Using previously published time series data, we estimated confidence intervals around the effect of prescription alerts for interacting medications with warfarin on the rate of prescriptions per 10,000 warfarin users per month. Both the multivariate delta method and the bootstrapping method produced similar results.


The bootstrapping method is preferred for calculating confidence intervals of relative changes in outcomes of time series studies since it does not require large sample sizes when parameter estimates are obtained correctly from the model. Caution is needed when sample size is small.
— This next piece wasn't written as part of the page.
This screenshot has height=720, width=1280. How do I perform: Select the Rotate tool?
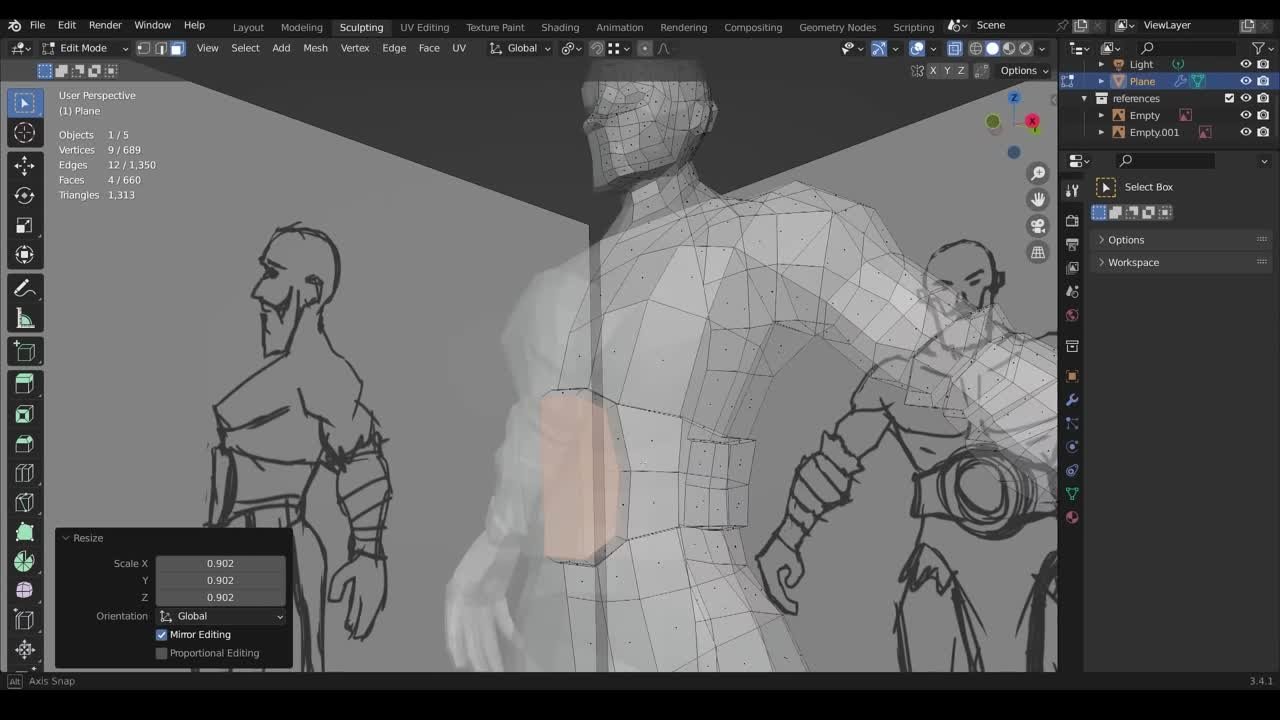(25, 196)
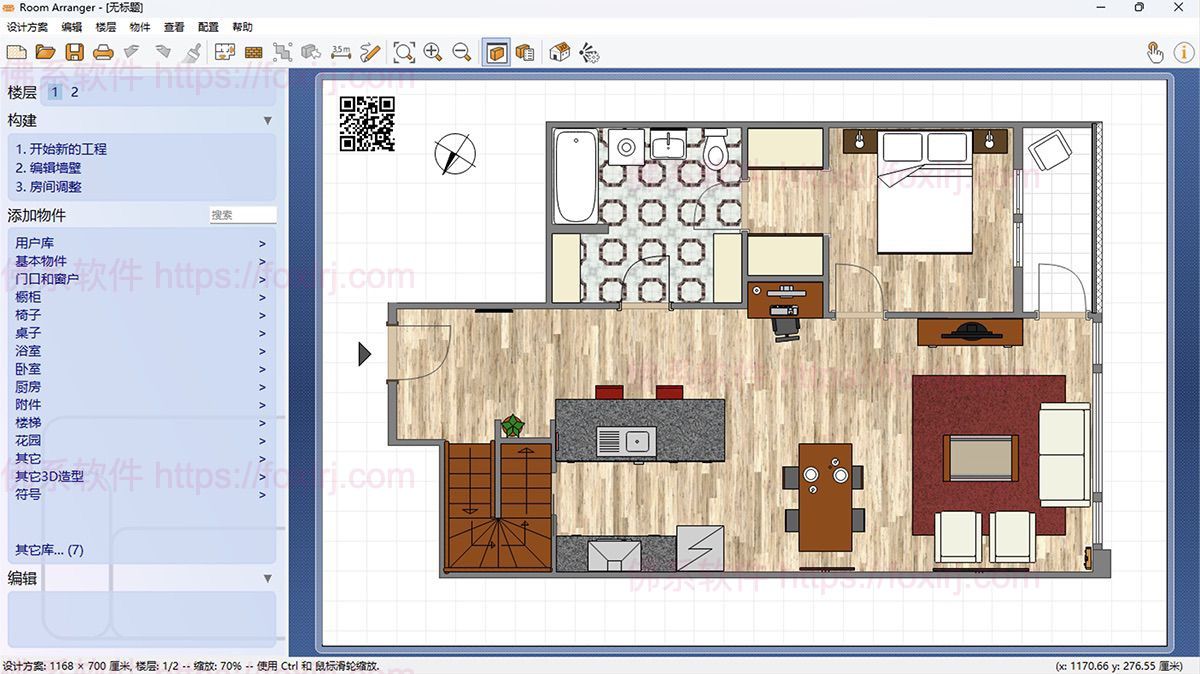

Keywords: Interrupted time series, Segmented regression, Confidence interval, Relative change, Bootstrapping, Delta method


Increasingly, the interrupted time series (ITS) design is used to evaluate the effects of health care interventions. After its introduction to the health services research literature by Gillings [1], interrupted time series analysis has been widely used in assessing the effects of health services and policy interventions, such as implementation of changes in institutional formularies [2], payment restrictions for medications in state programs [3], or educational and administrative interventions to improve prescribing [4]. Interrupted time series designs, especially when they involve analysis of comparison series, are the strongest observational designs [1,5] to evaluate changes due to interventions because they can account for the pre-intervention level and trend of the outcome measures.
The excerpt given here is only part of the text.